- _本題說明_:
接續下方的 Plurk RSS 工具說明，從最後一行之後往下寫。

- _原文_:
====

已爆文: [🔥150推] [閒聊] 標題內容
潛在爆文: [📈75%] [閒聊] 標題內容

Plurk 搜尋 RSS

將 Plurk 搜尋結果轉換為 RSS feed。

GET /plurk/search?keyword={search_keyword}

參數說明:

keyword: 搜尋關鍵字

範例:

# 搜尋含有「台灣」的噗文
curl "http://localhost:8080/plurk/search?keyword=台灣"

Plurk 熱門 RSS

獲取 Plurk 熱門噗文的 RSS feed。

GET /plurk/top?qType={type}

參數說明:

qType: 熱門類型
- hot: 熱門噗文
- favorite: 最多收藏
- responded: 最多回應

範例:

# 獲取熱門噗文
curl "http://localhost:8080/plurk/top?qType=hot"

# 獲取最多收藏的噗文
curl "http://localhost:8080/plurk/top?qType=favorite"

架構說明

go_feed_tool/
├── cmd/server/          # Go 主程式
├── internal/handler/    # API handlers
├── ml/                  # ML 預測系統
│   ├── training/        # 模型訓練 (爬蟲、特徵工程、訓練)
│   ├── inference/       # FastAPI 預測服務
│   └── models/          # 訓練好的模型檔
└── docker-compose.yml   # Docker 部署設定

ML 預測系統

預測系統使用 XGBoost 模型，根據文章發文後指定時窗內的互動數據預測是否會爆文。

模型架構

模型類型: XGBoost 二元分類器 (Binary Classifier)

XGBoost 超參數:

n_estimators=100          # 樹的數量
max_depth=6               # 樹的最大深度
learning_rate=0.1         # 學習率
objective=binary:logistic # 二元分類目標函數
eval_metric=logloss       # 評估指標
scale_pos_weight=<auto>   # 根據類別不平衡自動計算權重

特徵工程 (15 個特徵)

====

- _資料區段_:
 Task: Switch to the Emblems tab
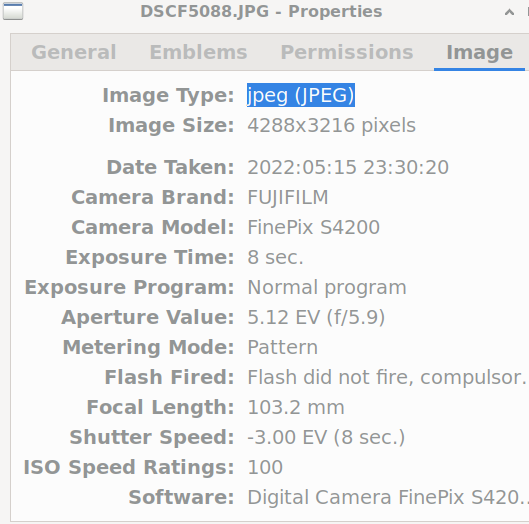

====

- _作答結果_:
支援的時間窗口: 可配置 5、10 或 15 分鐘（預設 10 分鐘）

互動指標 (時窗相關):
- comments_{time_window}min - 指定時窗內的評論數
- comments_{early_window}min - 早期時窗的評論數（約為時窗的 1/2）
- push_{time_window}min - 推文數（贊同）
- boo_{time_window}min - 噓文數（反對）
- push_ratio_{time_window}min - 推/(推+噓)的比例，範圍 [0, 1]
速度特徵:
- comment_velocity - 評論速度（評論數 / 時窗分鐘數）
- velocity_ratio - 加速度比率（早期評論數 / 總評論數），高值表示爆發力強
時間特徵:
- hour_of_day - 發文時間（0-23 小時）
- day_of_week - 星期幾（0=星期一, 6=星期日）
- is_weekend - 是否週末（布林值）
- is_prime_time - 是否黃金時段 18:00-23:59（布林值）
文本特徵:
- title_length - 標題長度（字數）
- has_tag - 是否有分類標籤（布林值）
- has_image - 是否含有圖片連結（布林值）
- content_length - 內文長度（字數）

模型效能

測試結果 (時間分割驗證):

指標	數值
Accuracy	84.3%
Precision	67.2%
Recall	72.0%
F1	69.3%
AUC	0.922

訓練資料: ~1000 篇文章 (246 爆文 / 754 一般)

爆文定義: 推文數 ≥ 100
不平衡處理: 自動計算 scale_pos_weight 提升少數類別權重

推論方式 (Inference)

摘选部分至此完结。